Il a quitté la Suisse pour l'Angleterre vers 1725 et s'y est établi comme ingénieur. Il voyage à Madrid en 1727 et 1728, puis revient à Londres. Il y est soutenu par le duc de Bedford et comte de Pembroke.

Canaletto
Il est surtout connu pour la réalisation du premier pont de Westminster en 1739 et 1750 (reconstruit en 1854 à 1862) pour lequel il a inventé une technique de caissons pour construire les fondations des ponts. Après son achèvement, cette réalisation a été saluée, mais pendant la période de construction, Charles Labelye a reçu de fortes critiques faites par des observateurs mal informés. Ces critiques ont aggravé son état de santé.
Il a aussi étudié d'autres projets en Grande-Bretagne :
- le pont de Brentford, le seul autre pont qu'il a réalisé en brique et pierre, en 1740-1742,
- pour le pont de Londres, il a répondu à des consultations en 1746 mais qui n'ont pas été prises en compte par la Corporation de la Cité de Londres[1],
- un port à Sandwich (gravé par Harris vers 1740),
- il a rédigé des rapports sur les installations portuaires à Great Yarmouth (1747) et Sunderland (en 1748, où il propose également des améliorations pour la Wear).

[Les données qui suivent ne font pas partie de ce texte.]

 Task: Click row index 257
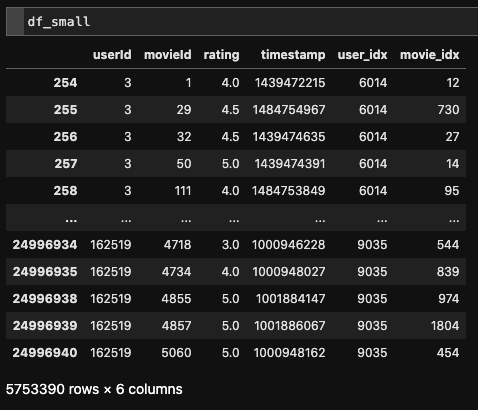coord(66,163)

En 1746, une loi du Parlement (19 Geo. II, chap. 26) le naturalise citoyen britannique[2]. Mais en , il quitte l'Angleterre pour le sud de la France. Il est présent à Naples en 1753. Par la suite il a vécu à Paris où il se lie d'amitié avec Jean-Rodolphe Perronet, lui léguant ses papiers et un modèle de pont de Westminster.